Copy out the lines below exactly, beginning at the line that contains "Where should I" and continuing through the final line, with both ends included. Leave the pictures out of your copy.
━━━━━━━━
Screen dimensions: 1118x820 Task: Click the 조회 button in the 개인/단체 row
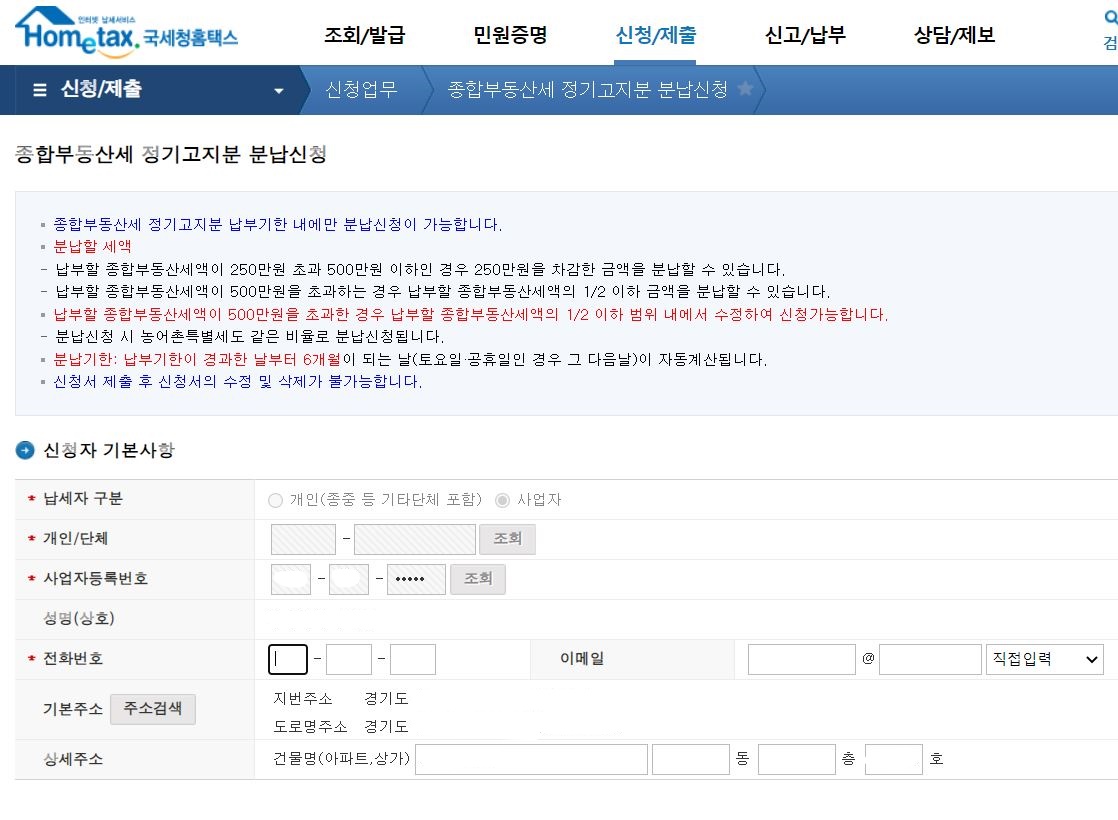point(507,538)
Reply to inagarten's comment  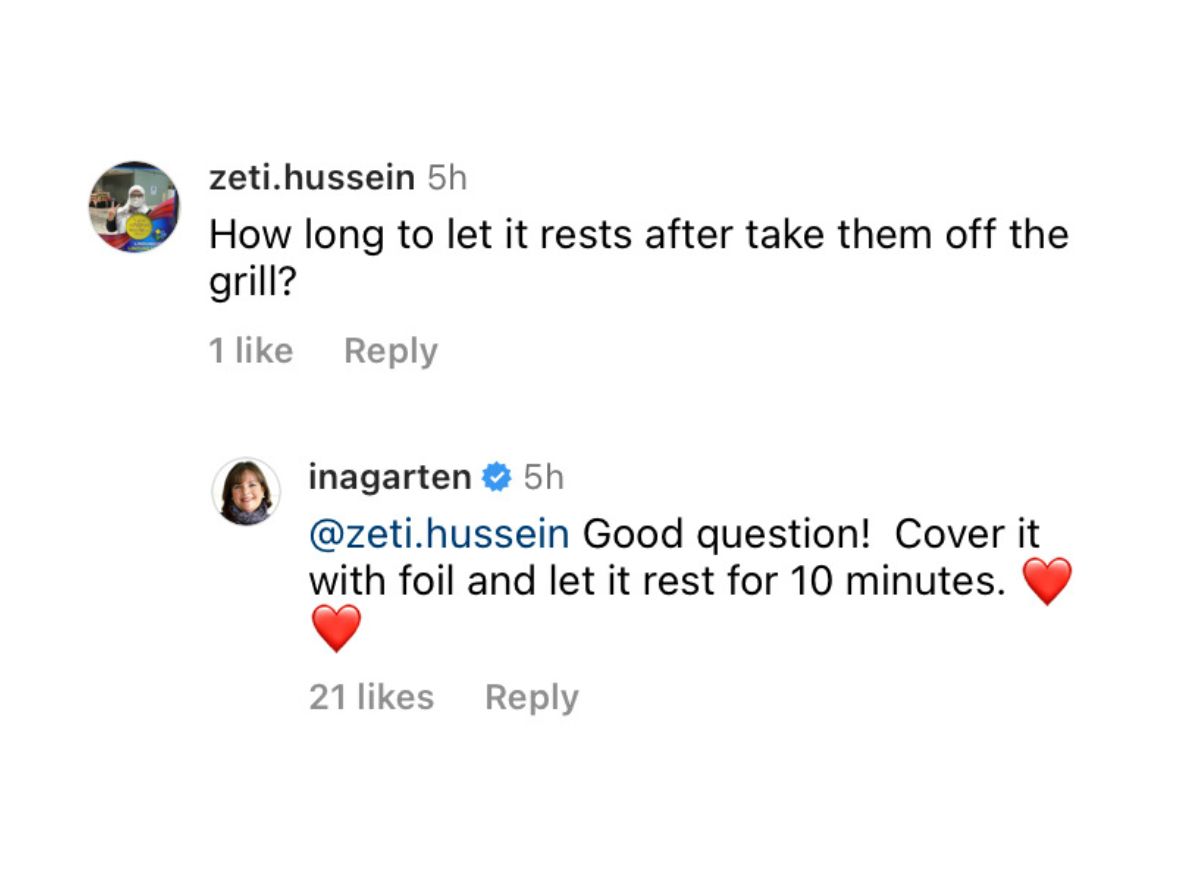(531, 697)
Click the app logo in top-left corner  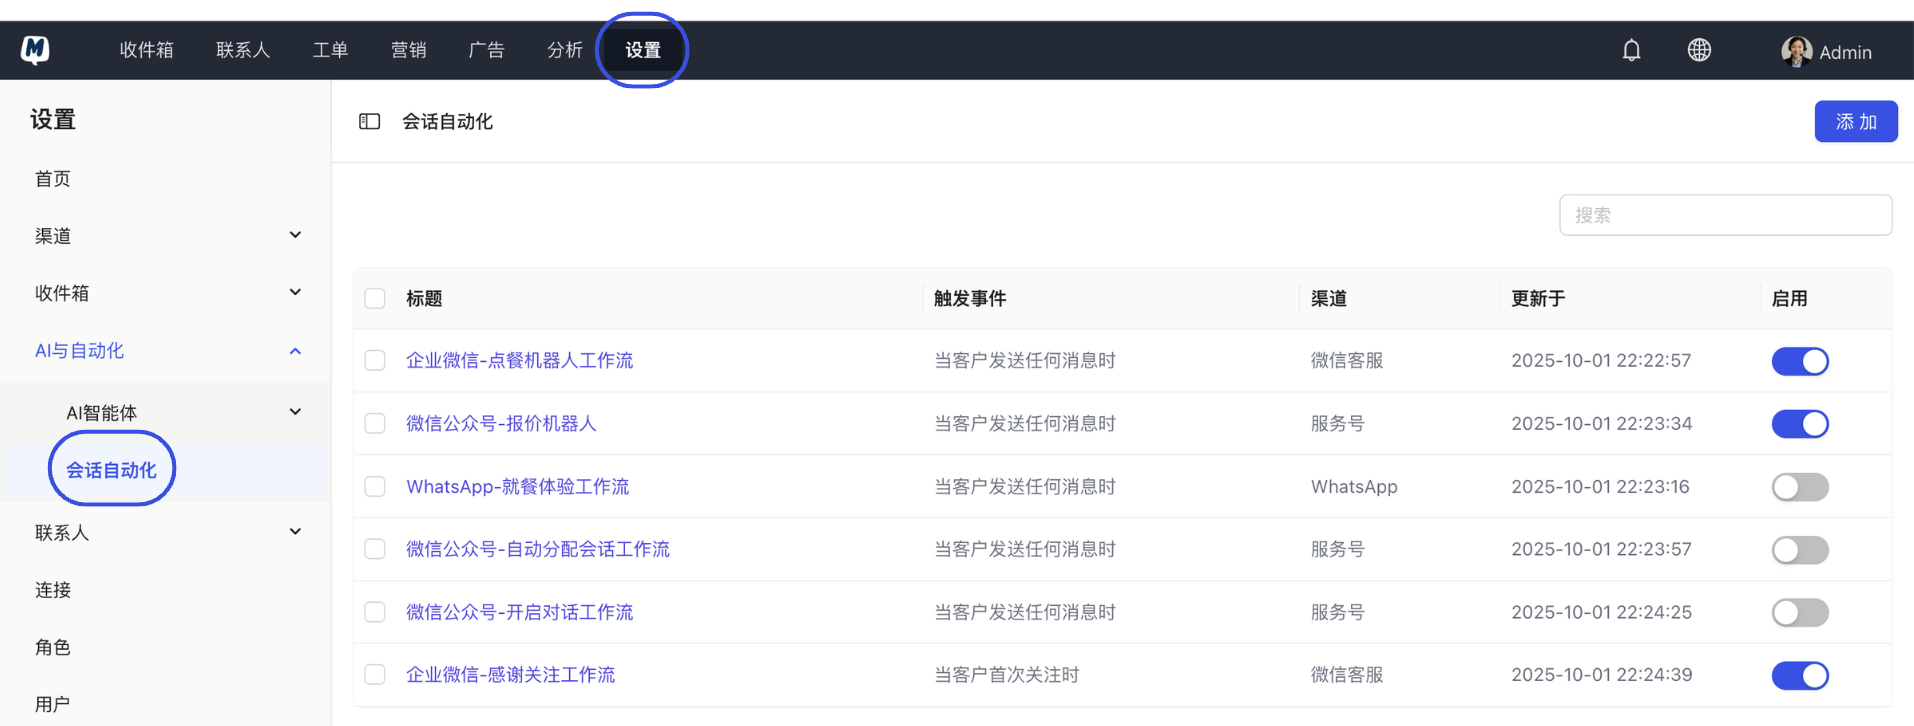[36, 50]
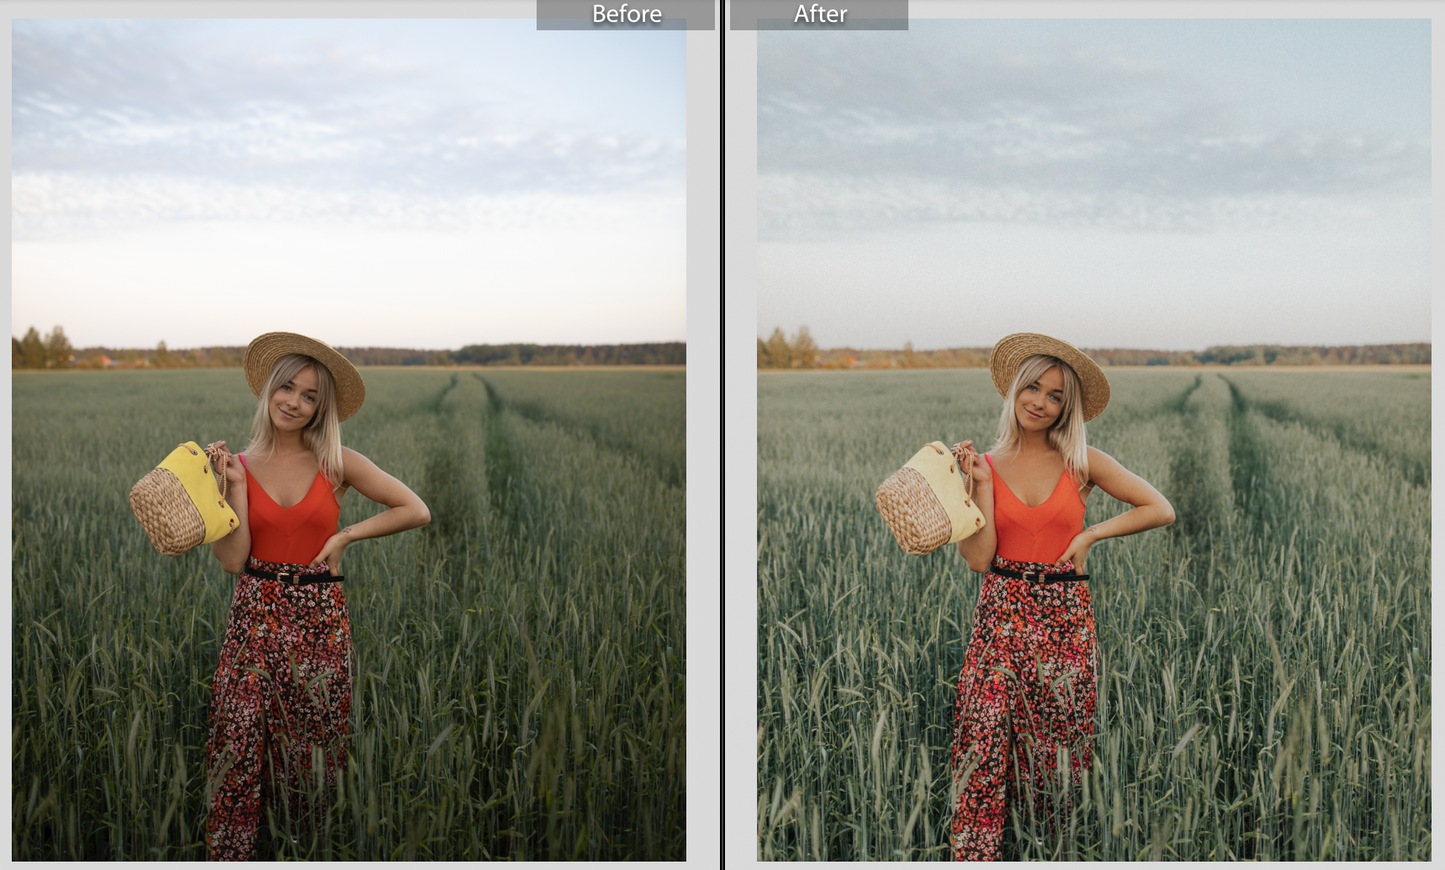1445x870 pixels.
Task: Click the gray header bar above the Before image
Action: [570, 15]
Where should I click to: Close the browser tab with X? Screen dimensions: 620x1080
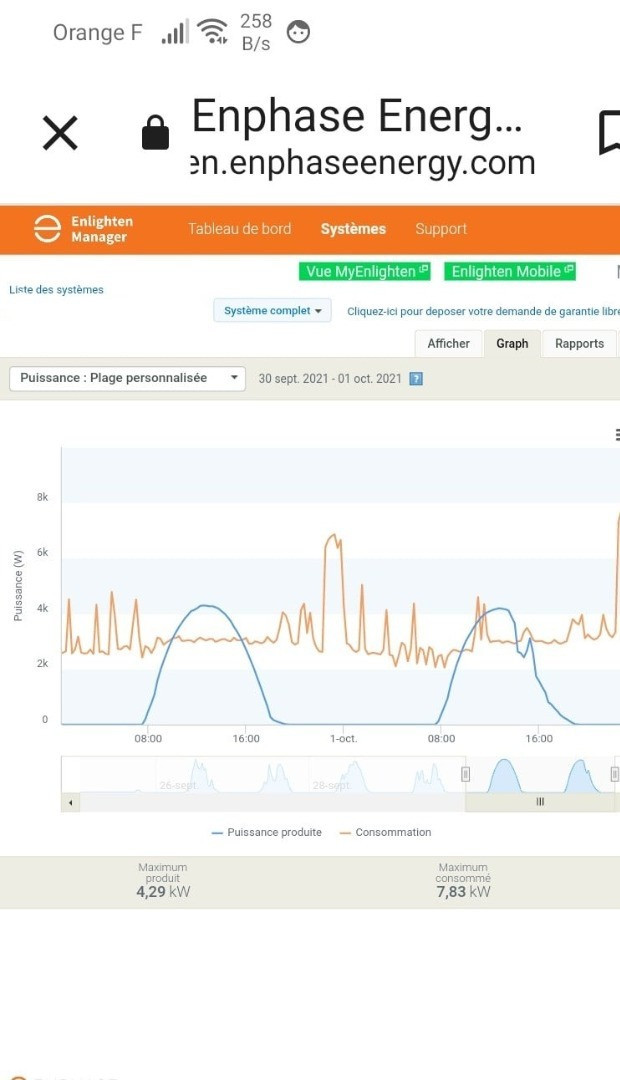click(60, 133)
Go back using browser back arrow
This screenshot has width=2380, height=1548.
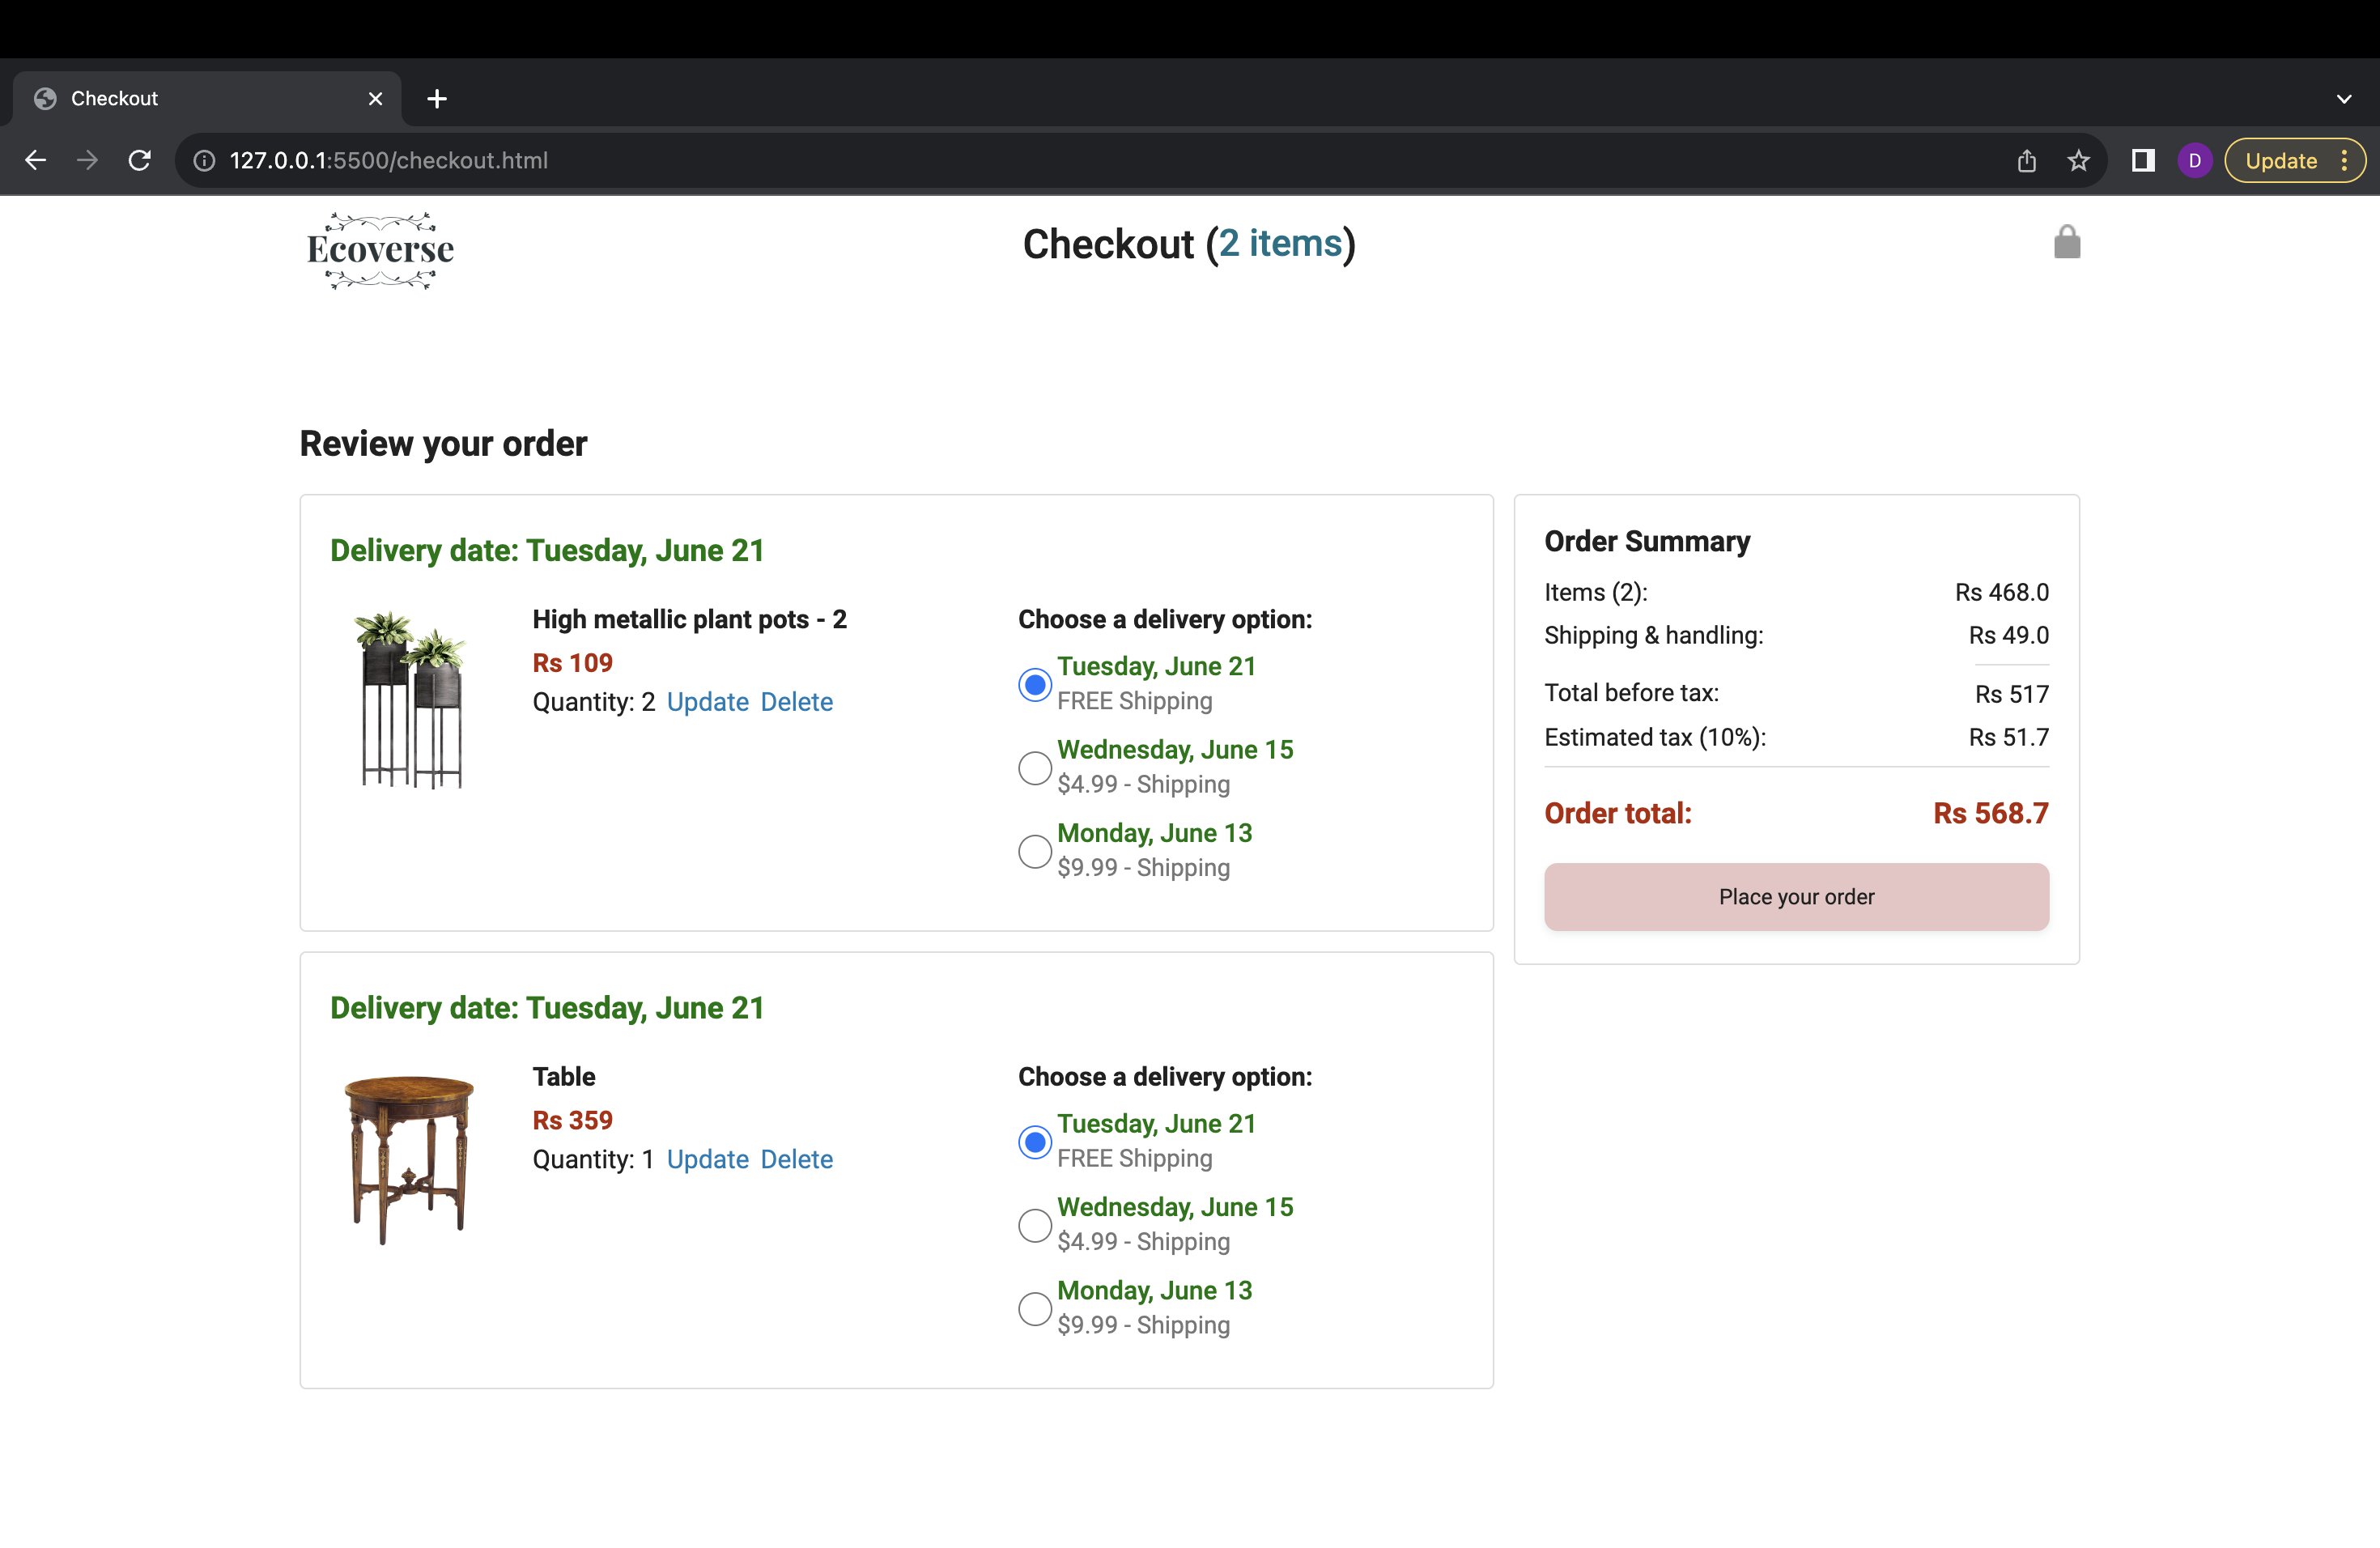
━━━━━━━━
▶ **RESULT**
Where should I click to: Close the browser tab with X? Screen dimensions: 620x1080
click(60, 133)
Go back using browser back arrow
This screenshot has width=2380, height=1548.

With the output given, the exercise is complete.